Magee just moaned. ‘Jeez, man, whit wis Ah drinkin’ last night? Cannae remember a thing.’
At the station, Fulton was pleased with the result. News had also come through from their counterparts in Edinburgh. A raid on Martin Harley’s business premises had come up with more illegal firearms. Harley was clearly arming himself in anticipation of retribution from the Walkers for the killing of their man Robson.

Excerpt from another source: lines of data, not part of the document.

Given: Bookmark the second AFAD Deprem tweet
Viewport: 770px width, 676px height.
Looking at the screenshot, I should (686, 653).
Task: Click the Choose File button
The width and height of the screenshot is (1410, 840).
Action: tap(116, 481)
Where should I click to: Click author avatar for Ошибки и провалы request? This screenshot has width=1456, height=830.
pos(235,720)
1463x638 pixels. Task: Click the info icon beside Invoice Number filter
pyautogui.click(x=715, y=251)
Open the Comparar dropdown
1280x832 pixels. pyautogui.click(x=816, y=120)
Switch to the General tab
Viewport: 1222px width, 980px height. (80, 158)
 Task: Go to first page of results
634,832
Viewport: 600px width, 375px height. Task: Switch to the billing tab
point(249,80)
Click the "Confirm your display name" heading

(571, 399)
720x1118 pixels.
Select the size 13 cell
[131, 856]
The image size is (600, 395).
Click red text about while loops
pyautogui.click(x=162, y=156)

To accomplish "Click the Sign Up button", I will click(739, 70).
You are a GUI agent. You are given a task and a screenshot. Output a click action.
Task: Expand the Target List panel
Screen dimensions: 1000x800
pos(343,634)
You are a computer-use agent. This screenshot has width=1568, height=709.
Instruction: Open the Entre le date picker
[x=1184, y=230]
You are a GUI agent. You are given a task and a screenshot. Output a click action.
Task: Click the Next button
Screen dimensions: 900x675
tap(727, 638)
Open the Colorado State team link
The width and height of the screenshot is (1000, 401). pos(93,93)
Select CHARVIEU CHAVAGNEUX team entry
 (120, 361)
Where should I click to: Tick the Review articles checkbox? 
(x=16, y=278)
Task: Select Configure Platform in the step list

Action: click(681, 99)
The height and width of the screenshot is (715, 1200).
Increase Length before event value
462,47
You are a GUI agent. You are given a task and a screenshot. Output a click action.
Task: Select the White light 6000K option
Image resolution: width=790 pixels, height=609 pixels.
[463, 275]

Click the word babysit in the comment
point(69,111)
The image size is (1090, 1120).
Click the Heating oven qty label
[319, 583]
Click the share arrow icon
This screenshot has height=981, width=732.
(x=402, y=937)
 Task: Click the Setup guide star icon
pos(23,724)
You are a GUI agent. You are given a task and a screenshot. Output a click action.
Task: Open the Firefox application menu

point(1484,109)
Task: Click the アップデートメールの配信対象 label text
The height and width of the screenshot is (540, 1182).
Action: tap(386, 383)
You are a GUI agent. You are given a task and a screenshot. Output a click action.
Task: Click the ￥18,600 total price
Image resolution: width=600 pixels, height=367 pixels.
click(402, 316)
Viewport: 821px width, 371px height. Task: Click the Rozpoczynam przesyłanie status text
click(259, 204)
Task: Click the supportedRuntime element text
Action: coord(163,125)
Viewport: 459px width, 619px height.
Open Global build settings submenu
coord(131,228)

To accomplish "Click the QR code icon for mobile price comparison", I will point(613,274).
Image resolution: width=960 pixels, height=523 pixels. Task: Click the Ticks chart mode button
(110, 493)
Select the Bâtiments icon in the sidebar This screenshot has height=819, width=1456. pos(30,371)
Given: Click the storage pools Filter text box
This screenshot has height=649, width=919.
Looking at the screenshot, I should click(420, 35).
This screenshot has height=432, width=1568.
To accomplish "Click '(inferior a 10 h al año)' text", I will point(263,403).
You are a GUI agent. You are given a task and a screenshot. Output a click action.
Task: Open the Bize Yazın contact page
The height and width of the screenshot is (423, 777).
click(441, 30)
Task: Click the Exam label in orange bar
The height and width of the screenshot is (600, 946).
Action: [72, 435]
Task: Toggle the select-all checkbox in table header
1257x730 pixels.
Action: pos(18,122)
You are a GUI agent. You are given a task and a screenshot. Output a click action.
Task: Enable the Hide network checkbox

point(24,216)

A raid on the Walkers had come up empty-handed – but there would always be a next time.
‘A good start to the day then, Boss,’ Cattanach said. ‘Thanks to your old mucker Sammy Bloom.’ He paused for a moment, realising that to say more would be entering sensitive territory. ‘You never did say how Sammy got into that state. I hear he used to be one hard wee man.’
Fulton sighed. ‘He was that, Gordon. He was Army himself, before he joined the Force. SAS, in Belfast in the Seventies, some said, tho’ not Sammy himself of course. He kept that part of his life quiet. He was here a few years, was a firearms instructor, did some undercover, and then got tapped by Special Branch. Then about ten or twelve years ago it all went pear-shaped. He had a daughter. Chrissie, just nineteen, at Edinburgh Uni. She got into bad company. Drugs. Died of an overdose. Sammy blamed her boyfriend, he was bad lot a few years older than her. Sammy went for the guy at her funeral, I had to pull him off myself. He took to the bottle after that, and that was pretty much...’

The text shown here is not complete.